Given task
Write out the text of all the items below again, renaming "duck icon" to "duck symbol" and keeping every other word unchanged. Leave the pictures out of your answer.

[START]

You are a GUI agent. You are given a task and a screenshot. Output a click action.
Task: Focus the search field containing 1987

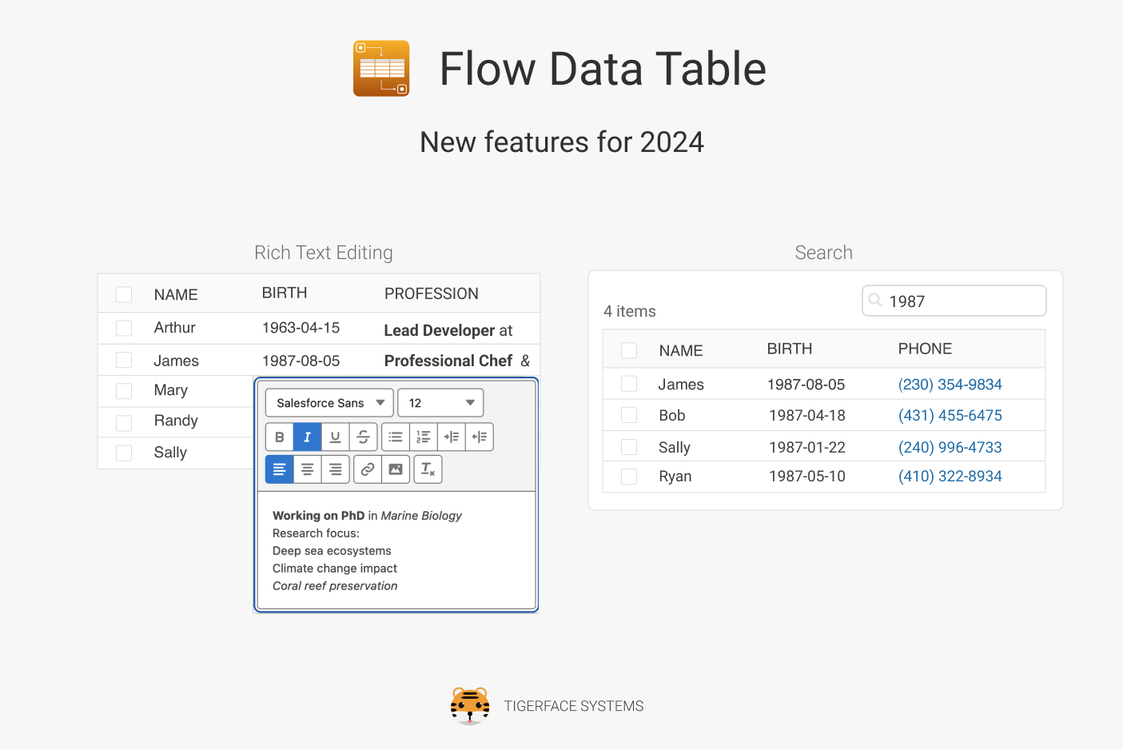pyautogui.click(x=959, y=301)
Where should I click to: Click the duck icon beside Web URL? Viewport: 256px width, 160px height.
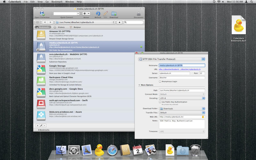203,117
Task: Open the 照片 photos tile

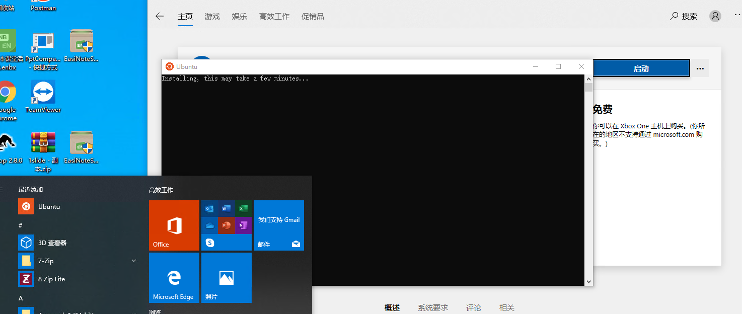Action: pos(227,278)
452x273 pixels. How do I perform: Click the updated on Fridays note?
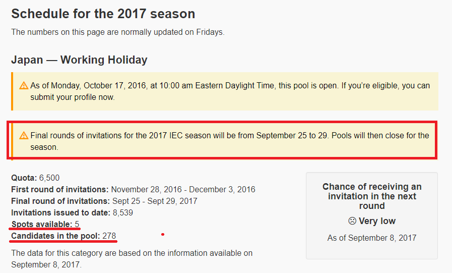[x=117, y=32]
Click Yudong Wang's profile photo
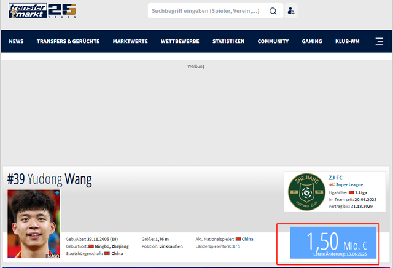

[END]

Task solution
You are a GUI agent. You are given a task and a screenshot. Output a click action.
Task: Focus the search field containing 1987

pyautogui.click(x=959, y=301)
Where should I click to: Click the duck symbol beside Web URL? Viewport: 256px width, 160px height.
203,117
Task: Open the 照片 photos tile

Action: pos(227,278)
452x273 pixels. How do I perform: Click the updated on Fridays note?
[x=117, y=32]
Click Yudong Wang's profile photo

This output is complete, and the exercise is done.